CS6307 Big Data Management & Analytics Assignment 2


Category: You will Instantly receive a download link for .zip solution file upon Payment


5/5 - (1 vote)

1 WordCount for Named Entities

In this part, you will compute the word frequency for named entities in a large file. You are free to
use any NLP library that works with Spark and Scala or PySpark. A good choice is this one:

The steps of the assignment would be as follows:
1. Find a large text file from the Gutenberg project: https://www.gutenberg.org and upload it
to your Databricks cluster.

2. Write code for a mapreduce program in Scala/PySpark which reads in the file, and then extracts
only the named entities. A good resource for this is the Spark NLP library of John Snow labs:
You are free to use any other library also.

3. The output from the map task should be in the form of (key, Value) where key is the named
entity, and value is its count (i.e. once every time it occurs)

4. The output from the reducer should be sorted in descending order of count. That is, the named
entity that is most frequent should appear at the top.

2 Search Engine for Movie Plot Summaries

In this part, we will work with a dataset of movie plot summaries that is available from the
Carnegie Movie Summary Corpus site. We are interested in building a search engine for the plot
summaries that are available in the file “plot summaries.txt” that is available under the Dataset link
of the above page.

You will use the tf-idf technique studied in class to accomplish the above task.

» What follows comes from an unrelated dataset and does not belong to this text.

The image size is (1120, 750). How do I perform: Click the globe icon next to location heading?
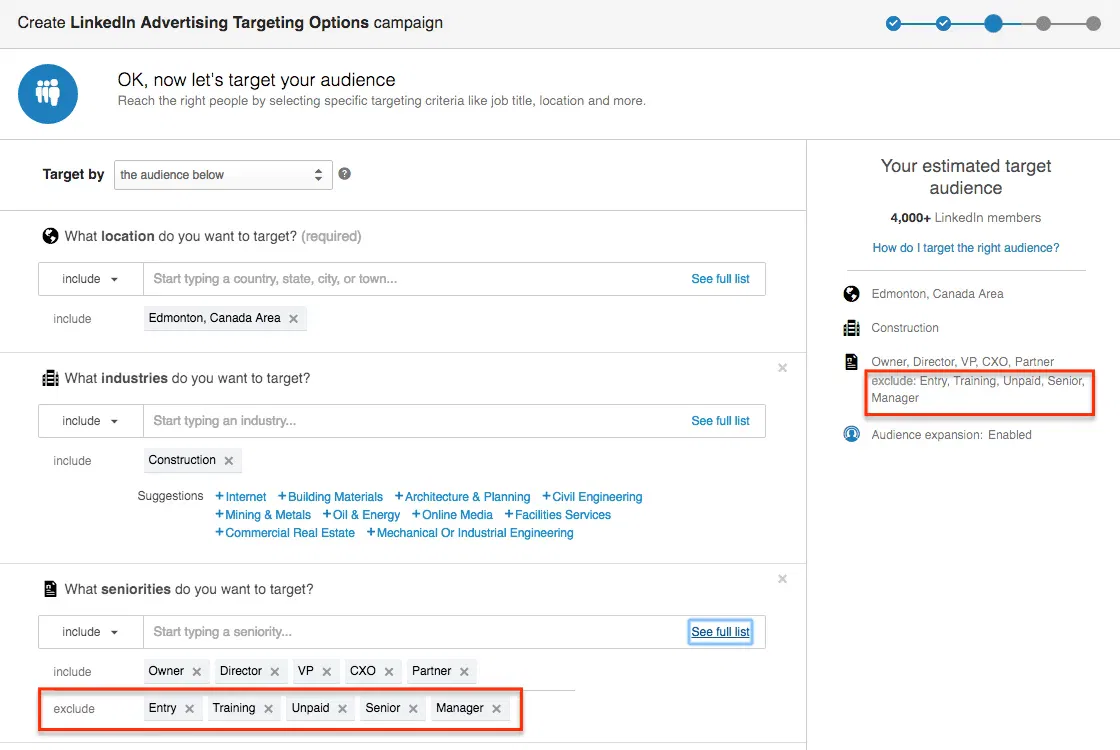[x=51, y=236]
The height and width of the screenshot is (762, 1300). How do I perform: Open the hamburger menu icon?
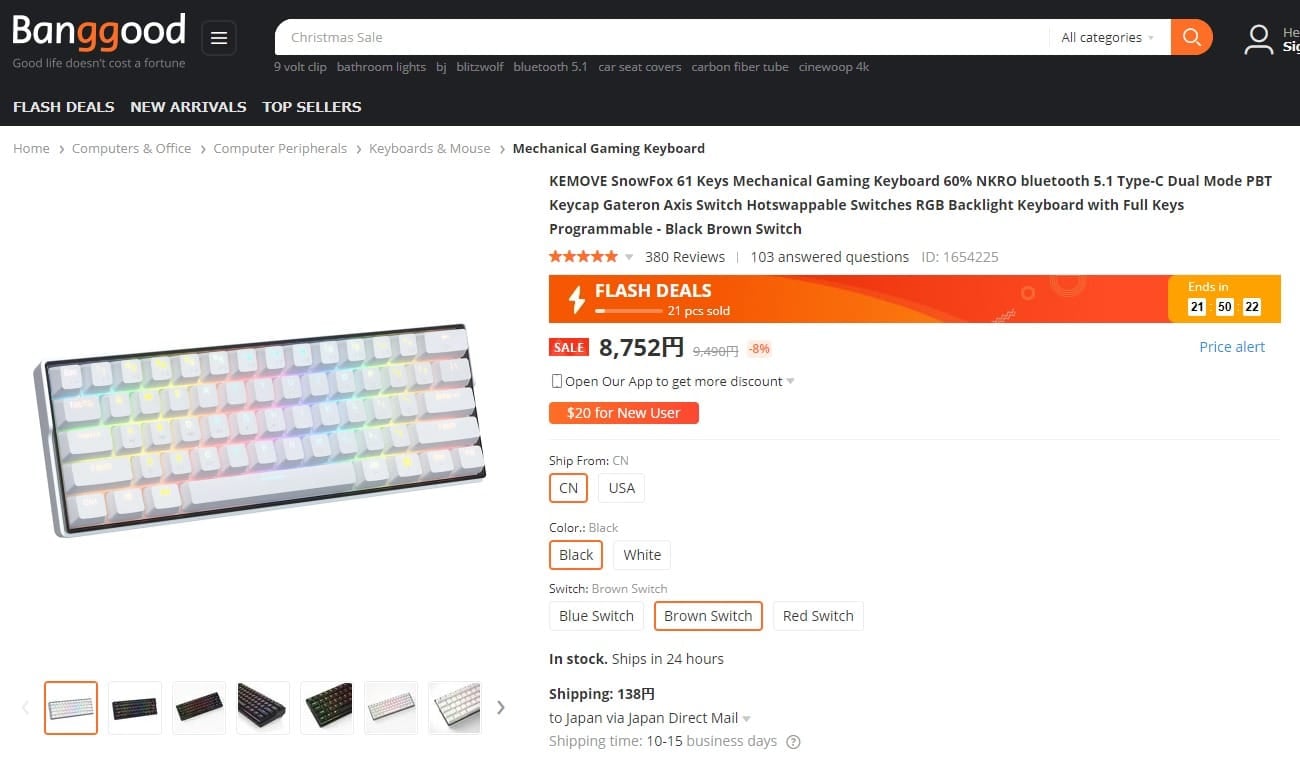pos(219,38)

For more details on
how to compute tf-idf using MapReduce, see the links below:

1. Good introduction from Coursera Distributed Programming course

2. Chapter 4 of the reference book Data-Intensive Text Processing using MapReduce.

This assignment has to be done using Scala/PySpark code that can run on a Databricks cluster.

Below are the steps of the project:
1. Extract and upload the file plot summaries.txt from http://www.cs.cmu.edu/~ark/personas/
data/MovieSummaries.tar.gz to Databricks. Also upload a file containing user’s search terms
one per line.

2. You will need to remove stopwords by a method of your choice.

3. You will create a tf-idf for every term and every document (represented by Wikipedia movie ID)
using the MapReduce method.

4. Read the search terms from the search file and output following:

(a) User enters a single term: You will output the top 10 documents with the highest tf-idf
values for that term.

(b) User enters a query consisting of multiple terms: An example could be “Funny
movie with action scenes”. In this case, you will need to evaluate cosine similarity between
the query and all the documents and return top 10 documents having the highest cosine
similarity values.

You can read more about cosine similarity at the following resources:
– http://text2vec.org/similarity.html : Read the cosine similarity section
– https://janav.wordpress.com/2013/10/27/tf-idf-and-cosine-similarity/
– https://courses.cs.washington.edu/courses/cse573/12sp/lectures/17-ir.pdf

For the search terms entered by the user, you will return the list of movie names sorted by
their relevance values in descending order. Note again, that you have to return movie names,
and not movie ID. You would need to use the movie.metadata.tsv file to lookup the movie names.

5. You can display output of your program on the screen
Remember that you have to write your code in the form of Scala/PySpark code that can run on
Databricks. You can submit just the public URL of your notebook.